In Deutschland gibt es rund zwei Millionen Menschen, die mit einem Job allein nicht über die Runden kommen. Klaus Endres ist einer von ihnen.





• „Ich bin Frühaufsteher. Um fünf vor zwei klingelt mein Wecker. Dann ziehe ich mich an, lasse meine Katze Minka ins Haus und gehe mit meinem Wagen zur Ablagestelle. Dort warten die Zeitungen und Briefe auf mich. Ich beginne mit den Zeitungen, rund hundert, und verteile sie im Dorf. Ich weiß bei allen Häusern genau, wo ich sie einwerfen muss: in den Briefkasten, in einen Schlitz in der Haustür oder in ein Rohr.

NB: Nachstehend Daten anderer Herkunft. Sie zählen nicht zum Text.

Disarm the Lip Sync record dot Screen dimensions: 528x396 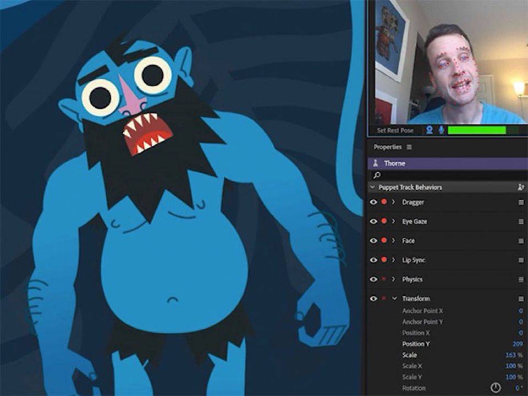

Auf der Hauptstraße ziehe ich meinen Wagen über die Fahrbahn, denn auf dem steinigen Gehweg scheppern die Räder so laut, dass es die Menschen aufweckt. Ich mag die Nacht, da stört mich keiner.

Um kurz nach vier bin ich fertig mit den Zeitungen. Dann wecke ich meine Frau und wir frühstücken zusammen. Wenn ich den Tisch abgewischt habe, breite ich die Briefe aus. Ich zähle sie durch und muss eintragen, ob es wirklich so viele sind, wie auf der Liste stehen. Manchmal fehlen welche. Meist bekomme ich um die 50 Briefe, manchmal auch 100. Einmal musste ich 300 austragen, das hat länger gedauert. Dann ordne ich die Briefe nach den Straßen: Hauptstraße, Hohlweg, Steingässle, Salzhofstraße.

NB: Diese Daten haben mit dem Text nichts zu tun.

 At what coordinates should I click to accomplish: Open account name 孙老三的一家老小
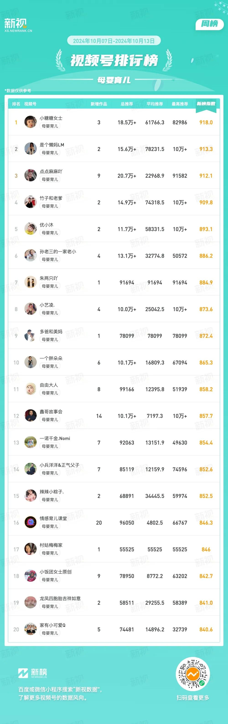tap(58, 252)
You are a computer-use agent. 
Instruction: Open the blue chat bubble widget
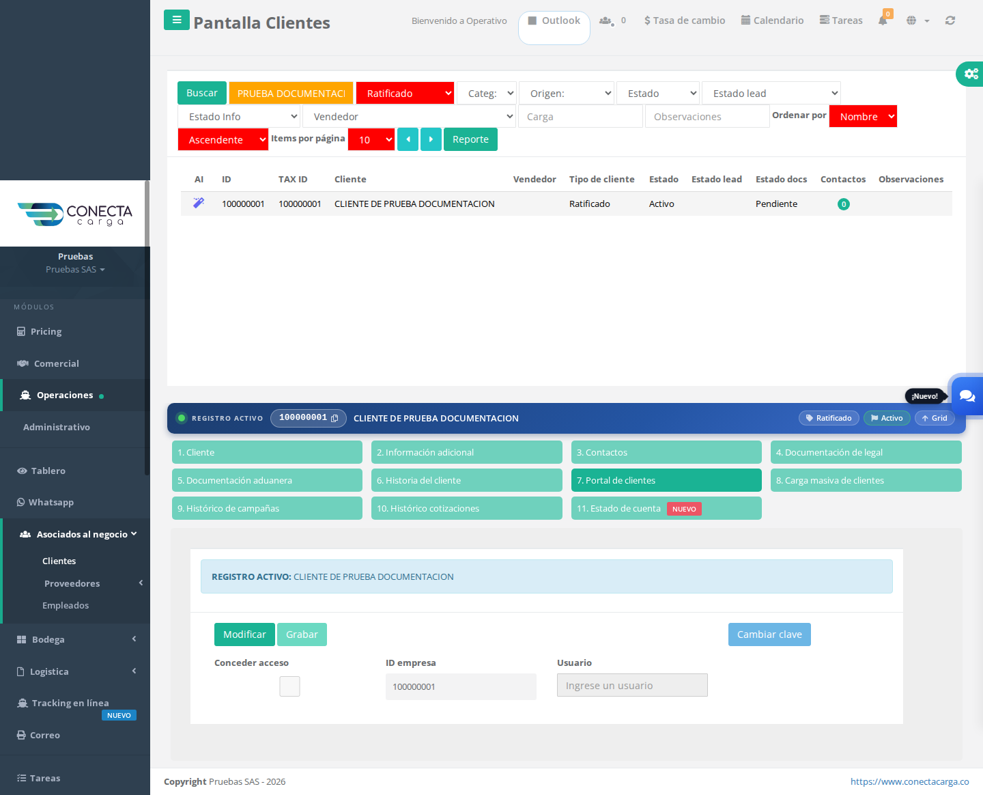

Mit dem Austragen, das ich für einen privaten Dienstleister erledige, warte ich, bis es hell ist, denn die Namen auf den Briefkästen sind oft so klein geschrieben, dass ich sie im Dunkeln nicht erkenne, auch wenn ich eine Taschenlampe dabeihabe. Als ich einmal im Dunkeln Briefe ausgeteilt habe, hat jemand die Polizei gerufen, weil er dachte, ich sei ein Einbrecher. Die Polizisten haben mich dann gefilzt. Ich habe ihnen meine leere Postmappe gezeigt und gesagt: Ich mache nichts Böses.

Manchmal beschweren sich die Leute auch, wenn ich ihnen eine Rechnung bringe. Dann sage ich: Für den Inhalt kann ich nichts, ich teile bloß aus. Nach gut anderthalb Stunden bin ich mit den Briefen fertig. Gegen elf Uhr essen meine Frau und ich eine Kleinigkeit, waschen ab und räumen auf. Dann lege ich mich nochmal hin. Im Winter kann ich mich etwas länger ausruhen, da muss ich erst um 17 Uhr wieder los. Im Sommer fahre ich gegen 13 Uhr mit dem Mofa zum Baggersee in Burkheim. Manchmal nehme ich auch das Fahrrad für die 13 Kilometer lange Strecke. Am See verteile ich Strafzettel für die Gemeinde. Es gibt zwar einen Parkplatz, aber viele stellen ihre Autos einfach an der Straße ab, obwohl dort absolutes Halteverbot ist. Dann ist es so eng, dass Lastwagen nicht mehr zur Kiesgrube kommen – und auch der Krankenwagen käme nicht zum See.

Die Leute sind natürlich sauer, wenn sie einen Strafzettel bekommen. Ich musste mir schon viel anhören: Arschloch, Faulenzer, Arbeitsloser. Aber ich habe ein dickes Fell. Einige denken auch, sie wären besonders schlau. Ein Mann hat sich einmal auf die Motorhaube seines Autos gesetzt und mit den Füßen das Nummernschild verdeckt. Als ob ich nicht wüsste, dass es hinten auch ein Nummernschild gibt.

Am Baggersee begegne ich aber auch vielen netten Leuten. Wir grüßen uns, wenn ich meine Runde drehe. Ich muss auch darauf achten, dass die Hunde angeleint sind. Und dass keiner mit Booten oder Stand-Up-Paddles auf dem See ist, denn das ist verboten.